# AVAILABLE DATA
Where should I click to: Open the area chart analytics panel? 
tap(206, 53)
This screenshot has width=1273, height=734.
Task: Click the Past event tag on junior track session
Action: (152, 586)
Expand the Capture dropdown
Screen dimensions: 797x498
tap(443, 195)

# TASK PROMPT
Repeat each entry exactly as it was given.

# ANSWER SECTION
Where should I click to: Open the area chart analytics panel? 
tap(206, 53)
This screenshot has width=1273, height=734.
Task: Click the Past event tag on junior track session
Action: (152, 586)
Expand the Capture dropdown
Screen dimensions: 797x498
tap(443, 195)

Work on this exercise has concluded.